_Tasks to complete_:
[A] In the running tips, how many minutes in total does the beginner interval session last, with one minute of running followed by one minute of walking?
[B] Quote the running tips word for word from "RUNNING TIPS FOR" to "how to improve.".

_Document segment_:
RUNNING TIPS FOR BEGINNERS
Community is power
While joining a running club is pretty out of the question right now, you can still find motivation from others. “Decide to go running with someone else in your household, or plan to go running at the same time as a friend two or three times a week, and message each other when you’re done,” advises runner and PT Georgie Okell. Not only will it keep you accountable, but you can discuss your technique and mindset on individual runs so you know how to improve.
Running coach Emma Kirk-Odunubi also recommends virtual communities: “There’s a bombardment of advice on social media, but checking in with communities like UK Run Chat, which is a page where your running questions can be answered, will motivate you.”
Take it slow
If you’re used to doing an intense 45 minute workout, a 30 minute run might sound easy. “People can get so demotivated when three minutes in they’re struggling,” says Emma. “Don’t be so hard on yourself and break yourself in slowly.”
Both Emma and Georgie recommend starting with intervals. That means running for one minute then walking for one minute for a total of 15 minutes, and working yourself up so you’re out for 20 minutes. “As your running fitness starts to improve, you can increase the running intervals and shorten the walking ones,” says Georgie.

[Rows on where targets appear]
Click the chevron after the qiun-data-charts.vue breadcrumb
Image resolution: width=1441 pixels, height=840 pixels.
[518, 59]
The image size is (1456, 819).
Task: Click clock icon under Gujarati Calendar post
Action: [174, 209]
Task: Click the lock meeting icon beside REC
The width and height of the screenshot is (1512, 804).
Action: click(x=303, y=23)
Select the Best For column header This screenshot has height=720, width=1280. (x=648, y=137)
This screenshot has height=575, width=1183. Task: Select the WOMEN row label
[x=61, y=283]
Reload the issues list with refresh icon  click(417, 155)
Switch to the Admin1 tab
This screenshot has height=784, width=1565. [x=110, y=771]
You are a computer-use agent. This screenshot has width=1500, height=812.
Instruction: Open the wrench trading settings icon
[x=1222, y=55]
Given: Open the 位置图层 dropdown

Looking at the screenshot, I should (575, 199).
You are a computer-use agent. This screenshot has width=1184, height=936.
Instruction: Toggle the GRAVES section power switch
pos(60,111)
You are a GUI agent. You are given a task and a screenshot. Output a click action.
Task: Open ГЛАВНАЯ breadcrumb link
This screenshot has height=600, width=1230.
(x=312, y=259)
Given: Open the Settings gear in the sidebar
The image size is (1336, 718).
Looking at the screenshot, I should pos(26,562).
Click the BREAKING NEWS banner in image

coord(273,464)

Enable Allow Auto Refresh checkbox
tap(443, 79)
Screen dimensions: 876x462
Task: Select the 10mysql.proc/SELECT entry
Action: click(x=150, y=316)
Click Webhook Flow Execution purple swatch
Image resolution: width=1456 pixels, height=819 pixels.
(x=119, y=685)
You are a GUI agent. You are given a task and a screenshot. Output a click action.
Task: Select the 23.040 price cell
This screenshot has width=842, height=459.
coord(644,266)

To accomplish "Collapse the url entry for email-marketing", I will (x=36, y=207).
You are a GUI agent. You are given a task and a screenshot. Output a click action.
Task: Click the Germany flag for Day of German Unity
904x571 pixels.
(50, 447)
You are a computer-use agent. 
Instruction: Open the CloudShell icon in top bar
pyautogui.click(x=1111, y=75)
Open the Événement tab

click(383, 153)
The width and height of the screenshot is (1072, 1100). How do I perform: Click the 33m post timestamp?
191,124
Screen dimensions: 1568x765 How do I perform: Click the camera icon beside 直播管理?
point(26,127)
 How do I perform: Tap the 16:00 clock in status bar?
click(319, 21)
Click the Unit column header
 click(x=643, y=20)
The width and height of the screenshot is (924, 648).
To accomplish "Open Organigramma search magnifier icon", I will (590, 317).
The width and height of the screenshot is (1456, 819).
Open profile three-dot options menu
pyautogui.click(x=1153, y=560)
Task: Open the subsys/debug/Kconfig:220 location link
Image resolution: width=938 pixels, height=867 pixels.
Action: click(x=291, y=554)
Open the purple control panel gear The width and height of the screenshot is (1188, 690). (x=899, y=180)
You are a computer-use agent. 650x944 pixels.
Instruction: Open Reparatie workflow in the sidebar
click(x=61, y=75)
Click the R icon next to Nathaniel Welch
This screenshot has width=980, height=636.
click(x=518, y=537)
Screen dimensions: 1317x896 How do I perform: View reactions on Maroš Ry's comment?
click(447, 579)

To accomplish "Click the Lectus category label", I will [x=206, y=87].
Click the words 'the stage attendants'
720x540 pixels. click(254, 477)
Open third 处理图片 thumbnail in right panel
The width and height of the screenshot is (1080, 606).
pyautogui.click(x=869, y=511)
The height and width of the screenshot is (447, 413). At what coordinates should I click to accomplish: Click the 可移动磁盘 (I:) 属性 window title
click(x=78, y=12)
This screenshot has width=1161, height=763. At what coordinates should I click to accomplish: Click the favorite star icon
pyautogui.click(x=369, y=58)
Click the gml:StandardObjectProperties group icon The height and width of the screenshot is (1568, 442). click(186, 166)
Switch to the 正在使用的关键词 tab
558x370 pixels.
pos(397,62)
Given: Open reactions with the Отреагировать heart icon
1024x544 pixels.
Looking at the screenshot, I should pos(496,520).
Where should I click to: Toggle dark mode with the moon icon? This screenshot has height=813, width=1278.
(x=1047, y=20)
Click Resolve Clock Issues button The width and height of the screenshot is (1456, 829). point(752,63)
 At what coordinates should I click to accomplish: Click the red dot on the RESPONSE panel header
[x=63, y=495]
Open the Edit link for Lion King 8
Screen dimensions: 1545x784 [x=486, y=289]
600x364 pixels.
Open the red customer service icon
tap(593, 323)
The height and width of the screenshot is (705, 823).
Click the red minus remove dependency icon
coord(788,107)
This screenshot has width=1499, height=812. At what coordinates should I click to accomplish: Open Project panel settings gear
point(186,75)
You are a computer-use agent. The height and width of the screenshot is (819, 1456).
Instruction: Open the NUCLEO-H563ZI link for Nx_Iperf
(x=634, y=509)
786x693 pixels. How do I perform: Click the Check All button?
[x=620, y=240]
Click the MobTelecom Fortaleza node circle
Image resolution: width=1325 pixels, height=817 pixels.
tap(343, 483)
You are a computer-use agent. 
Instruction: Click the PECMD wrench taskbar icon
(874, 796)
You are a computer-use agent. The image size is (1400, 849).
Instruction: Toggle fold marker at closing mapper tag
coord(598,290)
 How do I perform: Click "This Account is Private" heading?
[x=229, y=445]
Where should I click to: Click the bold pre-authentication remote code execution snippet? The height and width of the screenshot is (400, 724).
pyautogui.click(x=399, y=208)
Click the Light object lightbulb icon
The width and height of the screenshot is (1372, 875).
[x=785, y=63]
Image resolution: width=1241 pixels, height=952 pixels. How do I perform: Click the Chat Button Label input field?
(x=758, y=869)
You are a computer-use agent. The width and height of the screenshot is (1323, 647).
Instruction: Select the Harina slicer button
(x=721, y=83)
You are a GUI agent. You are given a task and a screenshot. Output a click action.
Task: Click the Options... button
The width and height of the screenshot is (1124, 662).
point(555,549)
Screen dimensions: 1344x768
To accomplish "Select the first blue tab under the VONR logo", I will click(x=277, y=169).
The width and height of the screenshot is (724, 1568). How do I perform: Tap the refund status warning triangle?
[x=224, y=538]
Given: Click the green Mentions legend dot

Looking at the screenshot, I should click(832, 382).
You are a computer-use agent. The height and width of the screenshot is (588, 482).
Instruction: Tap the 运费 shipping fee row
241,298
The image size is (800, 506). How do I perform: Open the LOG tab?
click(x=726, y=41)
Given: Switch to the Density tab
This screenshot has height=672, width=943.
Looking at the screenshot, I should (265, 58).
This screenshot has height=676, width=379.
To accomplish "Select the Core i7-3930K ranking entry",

_Answers to the exercises_:
[A] 15 minutes.

[B]
RUNNING TIPS FOR BEGINNERS
Community is power
While joining a running club is pretty out of the question right now, you can still find motivation from others. “Decide to go running with someone else in your household, or plan to go running at the same time as a friend two or three times a week, and message each other when you’re done,” advises runner and PT Georgie Okell. Not only will it keep you accountable, but you can discuss your technique and mindset on individual runs so you know how to improve.